**What you need to do**
Where a line of the material contains the string "from", copy that line.

_____

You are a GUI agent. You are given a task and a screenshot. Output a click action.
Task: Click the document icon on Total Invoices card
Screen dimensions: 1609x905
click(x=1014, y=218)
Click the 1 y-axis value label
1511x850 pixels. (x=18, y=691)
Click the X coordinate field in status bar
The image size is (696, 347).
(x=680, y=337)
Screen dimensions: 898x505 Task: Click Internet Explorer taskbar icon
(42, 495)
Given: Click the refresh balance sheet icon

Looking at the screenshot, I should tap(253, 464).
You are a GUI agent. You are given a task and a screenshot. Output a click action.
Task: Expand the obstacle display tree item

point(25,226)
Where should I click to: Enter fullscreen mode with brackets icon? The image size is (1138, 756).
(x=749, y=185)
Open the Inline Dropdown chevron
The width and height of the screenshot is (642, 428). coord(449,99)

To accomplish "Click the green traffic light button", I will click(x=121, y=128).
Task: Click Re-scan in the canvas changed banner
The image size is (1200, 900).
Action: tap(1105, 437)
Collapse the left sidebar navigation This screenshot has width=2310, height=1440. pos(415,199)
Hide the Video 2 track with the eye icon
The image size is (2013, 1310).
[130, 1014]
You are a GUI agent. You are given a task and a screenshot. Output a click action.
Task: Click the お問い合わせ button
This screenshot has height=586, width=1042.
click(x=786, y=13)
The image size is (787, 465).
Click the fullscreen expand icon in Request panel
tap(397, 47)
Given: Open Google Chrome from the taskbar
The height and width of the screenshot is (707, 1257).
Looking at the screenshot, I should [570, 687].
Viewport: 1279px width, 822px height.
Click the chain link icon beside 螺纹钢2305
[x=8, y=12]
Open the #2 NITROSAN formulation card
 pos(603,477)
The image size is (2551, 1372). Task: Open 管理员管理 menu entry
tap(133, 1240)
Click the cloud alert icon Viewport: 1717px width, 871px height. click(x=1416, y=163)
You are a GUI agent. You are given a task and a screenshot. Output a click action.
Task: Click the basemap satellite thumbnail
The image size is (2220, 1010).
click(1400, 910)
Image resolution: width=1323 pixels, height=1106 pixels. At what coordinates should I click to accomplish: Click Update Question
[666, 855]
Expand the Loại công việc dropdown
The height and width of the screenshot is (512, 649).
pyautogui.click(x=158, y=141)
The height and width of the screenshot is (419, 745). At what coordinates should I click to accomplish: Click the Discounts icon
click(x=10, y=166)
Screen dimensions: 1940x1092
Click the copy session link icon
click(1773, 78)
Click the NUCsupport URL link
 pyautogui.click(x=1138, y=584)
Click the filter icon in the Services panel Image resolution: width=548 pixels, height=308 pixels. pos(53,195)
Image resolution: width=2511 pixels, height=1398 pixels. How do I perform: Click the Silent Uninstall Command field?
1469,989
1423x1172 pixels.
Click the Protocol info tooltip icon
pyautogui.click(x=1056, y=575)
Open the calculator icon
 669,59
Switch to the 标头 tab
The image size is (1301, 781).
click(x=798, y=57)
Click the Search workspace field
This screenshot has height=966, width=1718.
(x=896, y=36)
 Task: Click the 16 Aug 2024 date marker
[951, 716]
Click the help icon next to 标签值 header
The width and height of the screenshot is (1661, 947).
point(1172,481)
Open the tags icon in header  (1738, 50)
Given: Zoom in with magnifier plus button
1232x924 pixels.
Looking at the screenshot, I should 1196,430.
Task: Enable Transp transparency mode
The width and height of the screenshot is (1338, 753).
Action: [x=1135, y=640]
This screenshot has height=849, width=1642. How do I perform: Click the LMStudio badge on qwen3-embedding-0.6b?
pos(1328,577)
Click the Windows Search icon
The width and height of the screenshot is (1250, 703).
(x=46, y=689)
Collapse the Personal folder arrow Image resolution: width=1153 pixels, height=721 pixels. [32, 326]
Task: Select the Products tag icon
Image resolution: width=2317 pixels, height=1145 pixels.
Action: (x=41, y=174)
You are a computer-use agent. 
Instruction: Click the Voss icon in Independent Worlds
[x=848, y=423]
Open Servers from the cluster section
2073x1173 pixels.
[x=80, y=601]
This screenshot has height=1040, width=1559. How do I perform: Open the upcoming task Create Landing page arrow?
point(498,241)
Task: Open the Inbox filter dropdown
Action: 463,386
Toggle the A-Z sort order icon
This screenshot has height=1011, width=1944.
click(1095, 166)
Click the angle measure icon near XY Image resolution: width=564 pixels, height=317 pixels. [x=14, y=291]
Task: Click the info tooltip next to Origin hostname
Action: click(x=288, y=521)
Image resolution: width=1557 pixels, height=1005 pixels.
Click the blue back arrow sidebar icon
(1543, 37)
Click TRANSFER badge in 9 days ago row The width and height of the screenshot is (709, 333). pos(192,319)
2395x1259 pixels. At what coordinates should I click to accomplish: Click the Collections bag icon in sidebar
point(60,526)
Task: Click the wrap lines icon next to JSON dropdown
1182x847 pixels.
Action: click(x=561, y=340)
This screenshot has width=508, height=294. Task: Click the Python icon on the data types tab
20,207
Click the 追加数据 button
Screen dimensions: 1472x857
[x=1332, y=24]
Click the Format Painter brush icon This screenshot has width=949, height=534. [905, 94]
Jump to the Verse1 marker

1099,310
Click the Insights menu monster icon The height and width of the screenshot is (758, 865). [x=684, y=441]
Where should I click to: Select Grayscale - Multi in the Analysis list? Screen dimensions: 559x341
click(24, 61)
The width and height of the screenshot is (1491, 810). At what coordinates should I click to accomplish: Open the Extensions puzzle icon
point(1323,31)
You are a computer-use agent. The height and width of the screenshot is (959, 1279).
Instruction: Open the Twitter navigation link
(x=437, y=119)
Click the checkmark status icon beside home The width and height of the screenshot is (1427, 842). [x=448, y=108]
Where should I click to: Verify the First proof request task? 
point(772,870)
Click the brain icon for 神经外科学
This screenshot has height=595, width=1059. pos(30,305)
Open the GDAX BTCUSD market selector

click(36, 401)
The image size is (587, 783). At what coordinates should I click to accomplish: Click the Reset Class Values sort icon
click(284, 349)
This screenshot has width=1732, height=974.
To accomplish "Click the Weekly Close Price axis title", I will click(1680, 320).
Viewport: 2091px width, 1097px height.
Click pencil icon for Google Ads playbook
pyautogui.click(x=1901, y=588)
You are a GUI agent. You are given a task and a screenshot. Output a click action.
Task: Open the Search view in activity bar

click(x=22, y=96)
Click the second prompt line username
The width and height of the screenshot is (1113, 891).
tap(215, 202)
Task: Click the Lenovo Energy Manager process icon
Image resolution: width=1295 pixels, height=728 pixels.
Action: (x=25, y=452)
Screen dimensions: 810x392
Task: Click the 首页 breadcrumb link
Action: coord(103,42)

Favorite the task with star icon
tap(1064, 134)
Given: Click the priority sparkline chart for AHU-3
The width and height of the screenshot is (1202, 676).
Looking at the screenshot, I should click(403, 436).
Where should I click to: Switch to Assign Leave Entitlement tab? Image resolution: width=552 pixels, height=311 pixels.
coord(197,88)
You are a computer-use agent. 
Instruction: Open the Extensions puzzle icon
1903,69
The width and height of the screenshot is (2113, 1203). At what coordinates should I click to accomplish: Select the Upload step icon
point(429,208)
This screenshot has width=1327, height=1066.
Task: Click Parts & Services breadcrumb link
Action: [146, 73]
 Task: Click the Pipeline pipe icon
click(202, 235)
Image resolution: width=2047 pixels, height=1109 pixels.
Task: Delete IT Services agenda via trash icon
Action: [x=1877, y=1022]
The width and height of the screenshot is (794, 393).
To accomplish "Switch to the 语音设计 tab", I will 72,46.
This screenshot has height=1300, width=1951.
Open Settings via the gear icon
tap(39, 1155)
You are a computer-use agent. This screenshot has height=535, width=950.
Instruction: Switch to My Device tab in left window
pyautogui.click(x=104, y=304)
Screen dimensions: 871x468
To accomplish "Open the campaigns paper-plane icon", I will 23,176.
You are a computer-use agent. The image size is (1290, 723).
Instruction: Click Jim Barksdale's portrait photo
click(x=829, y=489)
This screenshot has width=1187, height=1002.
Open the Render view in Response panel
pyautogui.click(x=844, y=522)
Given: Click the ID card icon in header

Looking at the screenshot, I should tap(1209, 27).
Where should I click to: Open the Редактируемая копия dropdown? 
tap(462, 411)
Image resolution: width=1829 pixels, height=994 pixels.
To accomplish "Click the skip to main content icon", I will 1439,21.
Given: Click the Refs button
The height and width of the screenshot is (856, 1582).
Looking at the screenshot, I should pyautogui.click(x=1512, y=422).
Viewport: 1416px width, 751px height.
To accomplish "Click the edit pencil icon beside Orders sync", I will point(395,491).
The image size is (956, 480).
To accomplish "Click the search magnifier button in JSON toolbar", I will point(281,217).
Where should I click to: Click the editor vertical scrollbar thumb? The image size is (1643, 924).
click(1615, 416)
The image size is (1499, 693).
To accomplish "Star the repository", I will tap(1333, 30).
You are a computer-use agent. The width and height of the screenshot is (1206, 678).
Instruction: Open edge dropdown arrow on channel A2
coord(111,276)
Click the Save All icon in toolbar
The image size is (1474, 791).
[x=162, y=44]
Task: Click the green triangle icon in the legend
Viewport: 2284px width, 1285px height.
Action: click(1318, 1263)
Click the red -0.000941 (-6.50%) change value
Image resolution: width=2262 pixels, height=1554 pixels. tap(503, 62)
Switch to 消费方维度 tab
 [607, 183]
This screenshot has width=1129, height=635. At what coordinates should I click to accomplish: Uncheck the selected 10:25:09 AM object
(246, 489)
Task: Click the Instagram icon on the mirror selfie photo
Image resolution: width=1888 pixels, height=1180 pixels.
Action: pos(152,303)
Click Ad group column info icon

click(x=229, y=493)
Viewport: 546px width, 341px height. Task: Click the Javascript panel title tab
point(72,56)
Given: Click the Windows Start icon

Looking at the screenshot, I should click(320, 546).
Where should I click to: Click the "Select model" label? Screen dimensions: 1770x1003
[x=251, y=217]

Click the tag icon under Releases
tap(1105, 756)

_____

**Answer section**
Given: Open Google Chrome from the taskbar
Open Servers from the cluster section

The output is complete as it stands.